Feature Selection

After reducing the gene list to a considerable smaller factor, the accuracy could be still developed if you could further narrow down the gene list and select only the few sets of genes that have a very significant impact on the target variable. For that, we make use of feature selection methods. We use 3 feature selection methods that will select the best n number of genes according to their algorithms. You can select the number n by using the scroll bar at the bottom of the page.
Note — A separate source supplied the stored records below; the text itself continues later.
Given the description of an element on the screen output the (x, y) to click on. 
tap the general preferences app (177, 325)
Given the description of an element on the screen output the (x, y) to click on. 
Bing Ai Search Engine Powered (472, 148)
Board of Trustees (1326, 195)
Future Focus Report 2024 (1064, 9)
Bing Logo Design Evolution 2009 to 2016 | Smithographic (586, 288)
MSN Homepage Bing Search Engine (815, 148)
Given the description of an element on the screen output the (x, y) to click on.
Principal Component Analysis (PCA)

Is a technique that uses an orthogonal transformation to convert a set of observations from correlated features into a set of linearly uncorrelated variables called principal components. GeNet selects n genes by selecting the highest scored feature in each component.

Random Forest

Random Forest consists of a number of decision trees. Every node in the decision tree is a condition on a single feature, designed to split the dataset into two so that similar response values end up in the same set. The optimal condition is based on a measure called impurity. When training the tree, it can be computed how much each feature decreases the weighted impurity. For forest, the impurity decrease from each feature can be averaged and the features are ranked according to this measure.

Extra Tree Classifier

Feature importance by extra tree classifier implements a meta estimator that fits a number of randomized extra trees on various sub-samples of the dataset and uses averaging to improve predictive accuracy and control over-fitting.